Imelda Marcos (The number was officially placed at 2,700.)
History is, or used to be, based on something called objective truth - an implicit belief that what is written down is a fairly accurate account of what actually happened. But it's been said that if you tell a lie enough times, it becomes the truth. This would appear to be the case with Imelda Marcos and her children, Ferdinand Jr. (nicknamed "Bongbong") and Imee. The fact that they have been living, despite attempts to divest them of some of their wealth, in palaces for the last forty-odd years may have had the effect of reinforcing their own delusions. Bongbong was elected a senator and Imelda elected a representative to the Philippine Congress. Imee is now governor of Ilocos Norte.

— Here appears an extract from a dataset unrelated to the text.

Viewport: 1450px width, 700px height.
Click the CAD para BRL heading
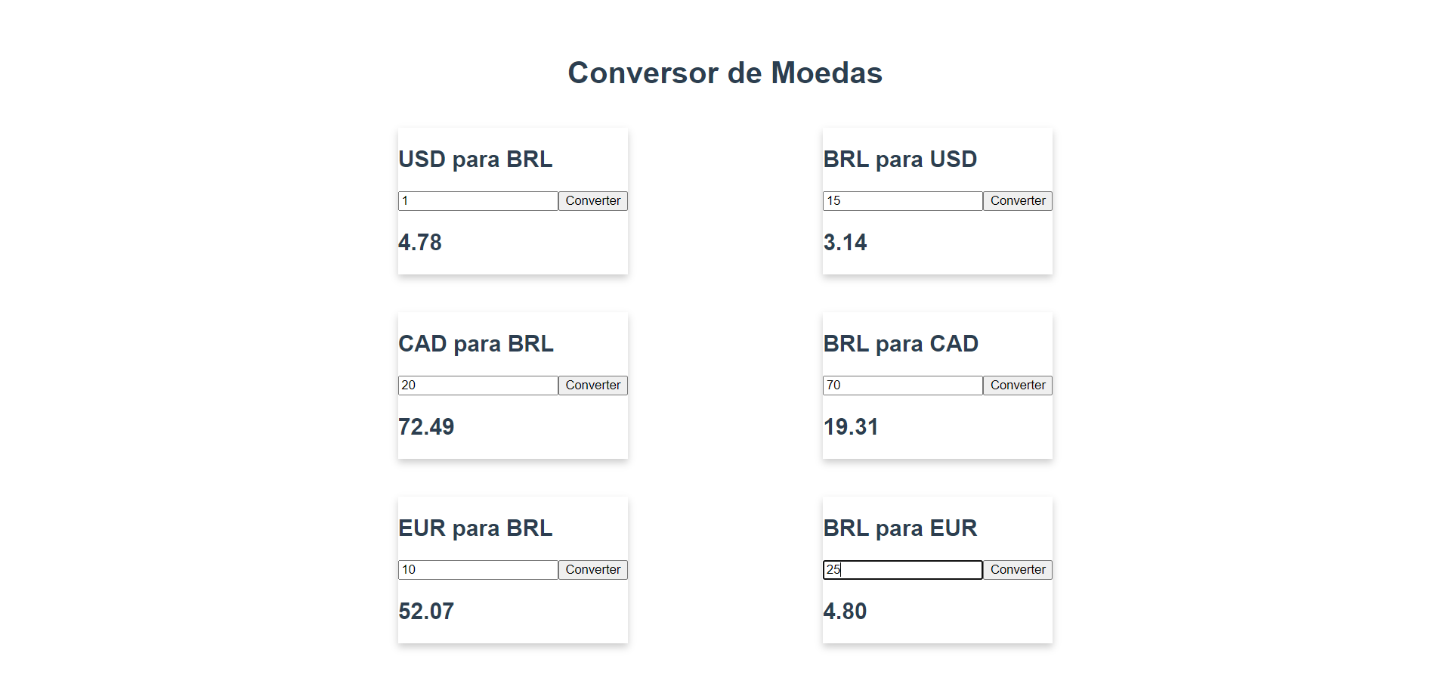(476, 344)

These uncommonly wealthy but quite mediocre people no longer have any reason to lie. Ferdinand's children could have simply said "I am not my father" and let themselves off the hook. Instead they go on repeating the same scabrous song and dance that Imelda has performed for twenty years - that Ferdinand Marcos left the Philippines a safer, richer, and prouder nation than he found it. What they can't seem to grasp is the simple fact that it doesn't even matter if a man acts like a saint 364 days out of a year if he acts like a demon on the last. Ferdinand Marcos didn't have to be a saint or a demon. He simply needed to be a good president.
Current Philippine president Benigno Aquino III was asked in a recent conference with the foreign press if he would consider granting a request from the Marcos family that he be given a state funeral. Aquino, whose father was assassinated either by direct order of Marcos or by Marcos supporters in 1983, and whose mother beat Marcos in a now-famous "snap election" and subsequent People Power Revolution, replied unequivocally "not on my watch".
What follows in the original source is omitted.